BISMARCK, N.D. (AP) - A slight uptick in the number of drill rigs in North Dakota Tuesday fueled some hope to the struggling industry as the state’s annual petroleum conference got underway but a top oil industry official warned that production likely will be flat through 2016.
“Don’t expect to see a whole lot of change the rest of this year,” Ron Ness, president of the North Dakota Petroleum Council, told reporters.
The number of rigs drilling in western North Dakota’s oil patch increased by three to 28 on Tuesday, the opening day of the Williston Basin Petroleum Conference and Expo, Department of Mineral Resources Director Lynn Helms said.
“It looks like things are a little bit on the pickup,” Helms said.
The 24th annual conference has alternated in recent years between locations in North Dakota and Canada. Two years ago and before oil prices and drilling activity began a prolonged slump, the conference in Bismarck drew a record 4,300 people.
About 2,500 people from 35 states and five countries attended Tuesday, on the opening day of the three-day conference that brings together engineers, geologists, investors, CEOs and government officials.

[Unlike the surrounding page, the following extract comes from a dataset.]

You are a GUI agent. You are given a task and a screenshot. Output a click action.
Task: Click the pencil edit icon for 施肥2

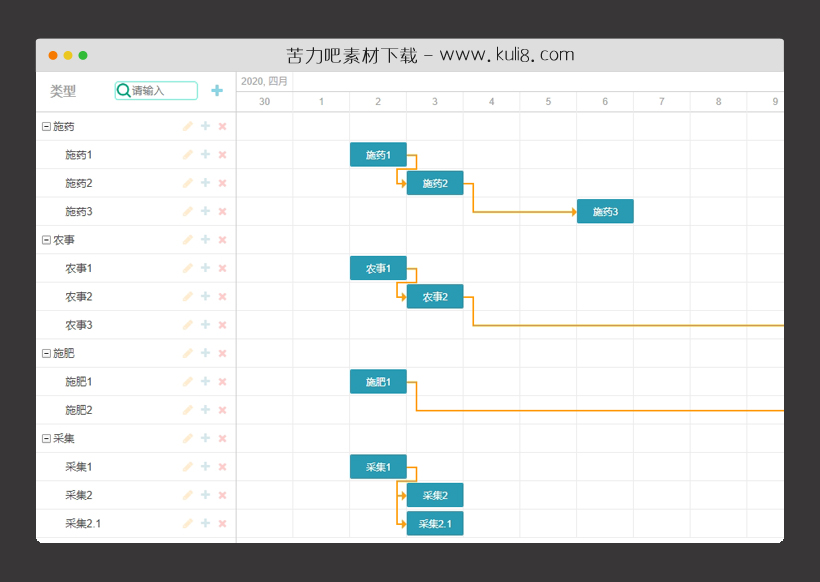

“It is certainly a different activity level in western North Dakota today than it was two years ago,” Ness said.
At that time, oil was about $90 a barrel and nearly 190 drill rigs were active in western North Dakota’s oil patch. North Dakota oil is now fetching about half of that, and the number of drill rigs has slipped to the lowest in about a decade, although a rig today is more efficient can do the same work two rigs did four years ago.
Ness said producers need the price of oil to jump about $12 a barrel to $60 and hold there for a few months before there is any significant turnaround in drilling activity in the state.
Among the topics of the conference will be to find new technologies and additional efficiencies in production, Helms said.
Increased federal regulations such as those aimed at hydraulic fracturing and emissions, which Ness called “extremely punitive” to the industry, also are on the minds of expo-goers.
But Ness said Republican presidential hopeful Donald Trump, the expo’s keynote speaker on Thursday and who is viewed as fossil-fuel friendly, also has brought a “level of excitement and optimism” to the event.